A suinocultura de Mato Grosso do Sul registrou crescimento de quase 50% nos últimos três anos, destaque como uma das principais frentes do agronegócio estadual.
Segundo dados apresentados no 4º Encontro de Lideranças da Suinocultura de Mato Grosso do Sul, o Estado conta atualmente com mais de 300 granjas em operação, cerca de 121 mil matrizes e uma produção anual de aproximadamente 3,6 milhões de suínos abatidos. A cadeia produtiva gera cerca de 32 mil empregos diretos e movimenta diversos setores, como produção de grãos, genética animal e serviços.
“Esse período de inverno é favorável para o consumo da carne suína. Portanto, a combinação entre a demanda externa aquecida e a expectativa de fortalecimento do consumo doméstico cria um ambiente mais favorável para reverter esse movimento de queda nos preços ao produtor”, analisou a técnica da Famasul, Eliamar Oliveira.
Balança comercial
Nos cinco primeiros meses de 2026, o agronegócio de Mato Grosso do Sul exportou US$ 4,49 bilhões. Esse resultado foi 10,3% maior ao valor no mesmo período de 2025, quando a receita havia sido de US$ 4,07 bilhões.

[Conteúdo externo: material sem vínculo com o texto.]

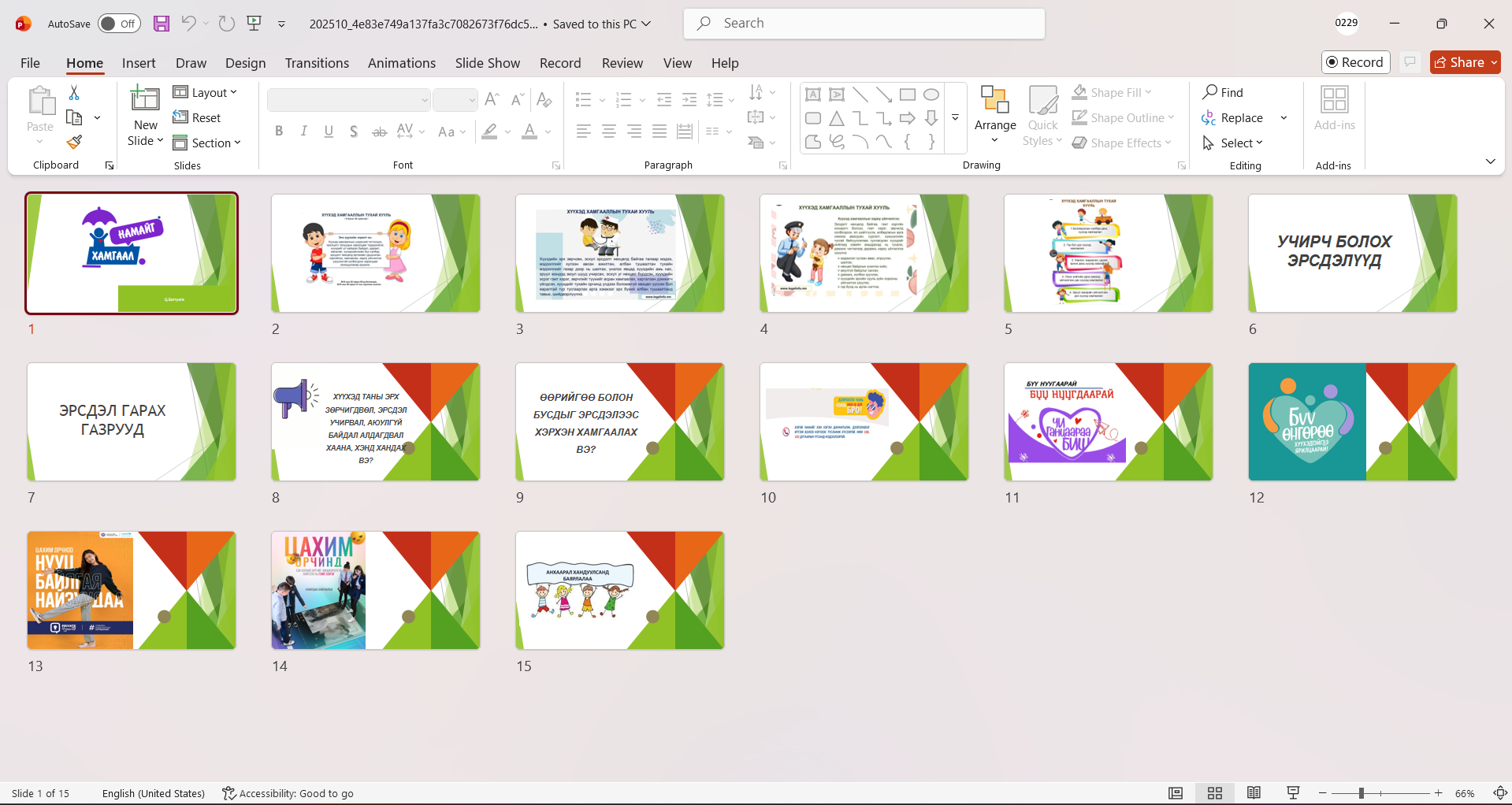
Task: Select the Format Painter brush icon
Action: tap(74, 143)
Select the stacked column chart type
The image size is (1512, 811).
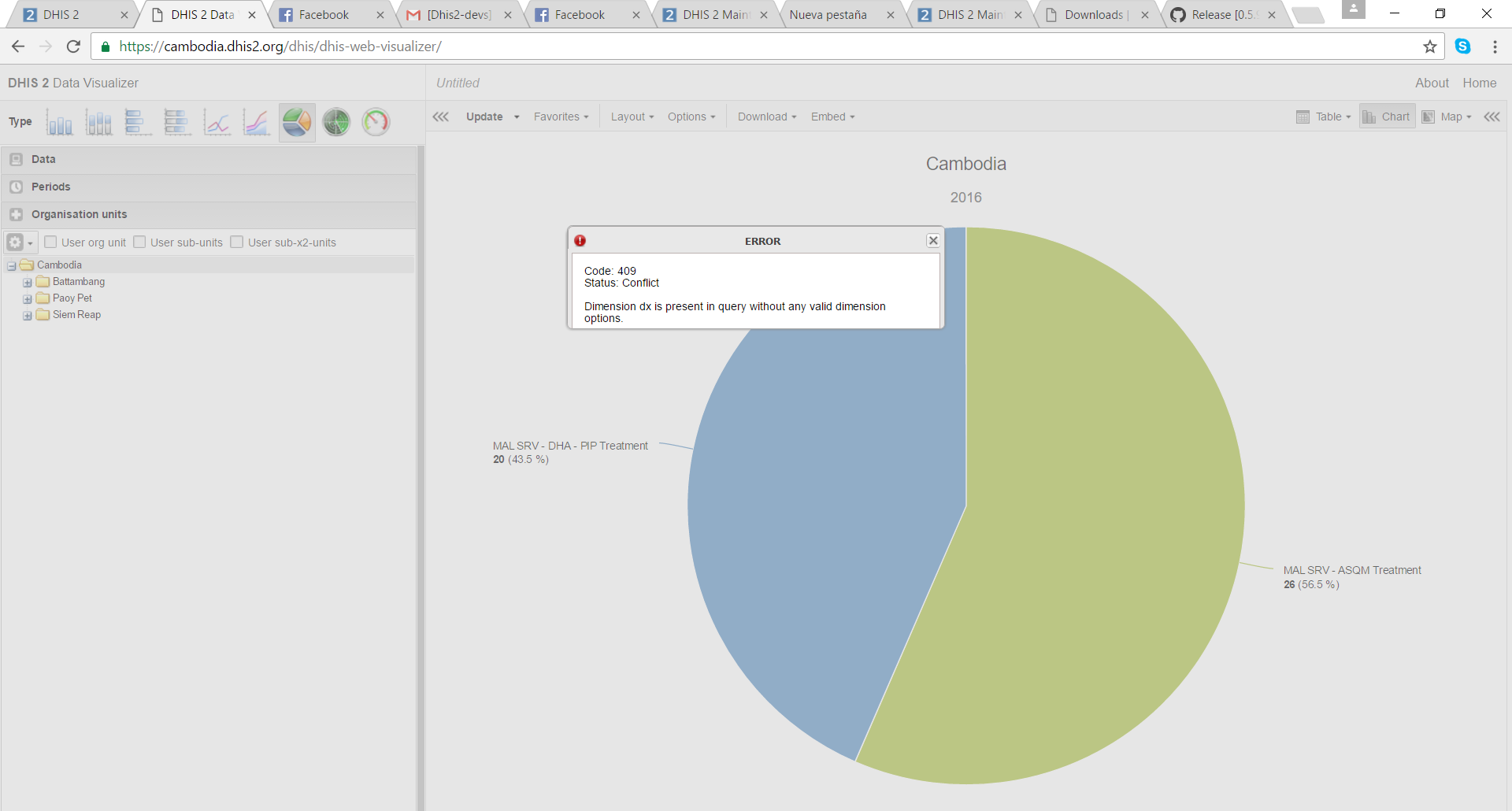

O agronegócio representou 96% de tudo o que foi exportado pelo Estado. A soja respondeu por 41,7% (US$ 1,87 bilhões) das esportações do Agro. As carnes representaram 25,3% (US$ 1,13 bilhões), uma alta de 37,6% de 2025 para 2026.
Em comparação no período, a exportação de milho foi 159,5% maior , correspondendo a 1,7%, ou seja, US$ 75,8 milhões.
Nos cinco meses de 2026, o principal destino dos produtos do agronegócio de MS, a China, respondeu por 51,1% do faturamento com as exportações, o equivalente a US$ 2,29 bilhões, houve avanço de 16% em relação aos US$ 1,98 bilhão comprados nos cinco primeiros meses de 2025. O Bloco Europeu foi o responsável por 11,4% do faturamento, com o valor de US$ 510,8 milhões.
Os Estados Unidos compraram o equivalente a US$ 250,4 milhões do agronegócio sul-matogrossense e representou 5,6% da receita (Gráfico 08). O Vietna com participação de 2,2% no faturamento total foi responsável por US$ 98,5 milhões com avanço de 184,6% em relação ao mesmo período de 2025.